Imaginez-vous au supermarché. Vous revenez à la caisse avec en signe de victoire, les sacs poubelles oubliés, et vous vous apercevez qu’un type l’air de rien a poussé votre caddie pour passer avant vous. Vous pestez intérieurement et ne souhaitez rien de bon à l’homme en question. Et là le resquilleur s’effondre sous vos yeux. Étrange coïncidence, non ?
C’est exactement ce qui arrive à Cyril, le héros de Fort Alamo. Mais là où les choses deviennent franchement bizarres, c’est que cette situation se répète. Cyril réalise peu à peu qu’il a un superpouvoir improbable : il tue involontairement les gens qui l’énervent.
Pas de rayons laser ou de super force, juste un don mortel pour l’irritation. Qui n’a jamais rêvé, même l’espace d’un instant, de faire disparaître l’être insupportable qui gâche la vie ? Sauf que pour Cyril, ça arrive vraiment.Fabrice Caro manie l’humour absurde comme personne. Ici il dépeint Cyril, un prof de lycée tout ce qu’il y a de plus normal, piégé dans un quotidien qui tourne au carnage. Son humour repose sur des situations anodines, un détail qui dérape, et boum, c’est le chaos total. Cependant, au-delà de la comédie, Fort Alamo est aussi empreint d’une profonde mélancolie. Cyril doit affronter la perte de sa mère et se résigner à vider la maison familiale, une tâche qu’il repousse avec un sentiment d’impuissance. Ce rapport à l’enfance, si difficile à abandonner, résonne avec une sincérité touchante. Derrière les éclats de rire, le roman pose des questions plus intimes sur le deuil, le passage du temps, et le poids des responsabilités à assumer.
Une farce grinçante
Dans ce roman, comme à son habitude, Caro s’inscrit dans une observation fine de la nature humaine qui rend son écriture percutante.

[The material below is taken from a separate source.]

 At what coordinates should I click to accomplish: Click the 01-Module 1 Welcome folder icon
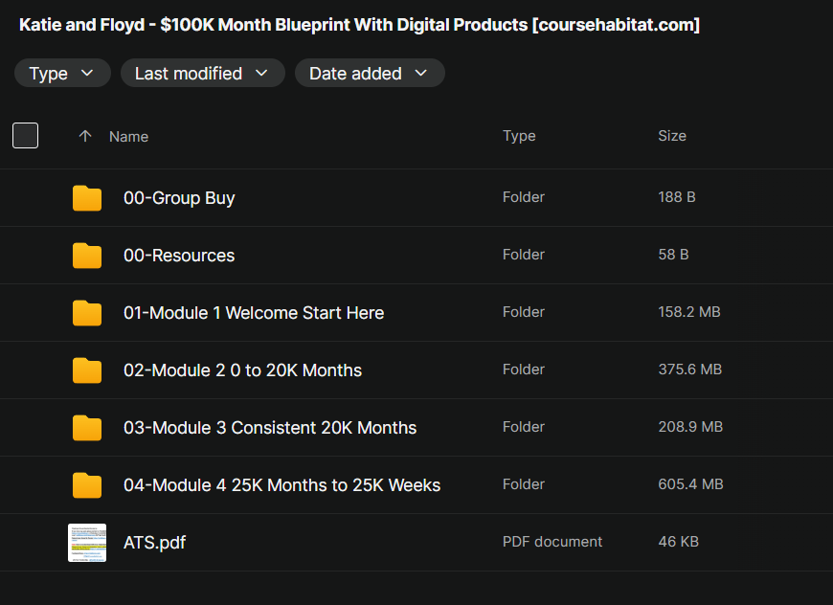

Il parvient à nous faire sourire face aux petits travers du quotidien en dévoilant la fragilité de son personnage auquel on s’attache, tout en nous invitant à réfléchir sur ce que ces moments révèlent de nos angoisses contemporaines. Caro nous conforte dans cette idée que devant l’absurdité de l’existence, la meilleure façon souvent de s’en sortir, c’est d’en rire, et pour cela on le remercie.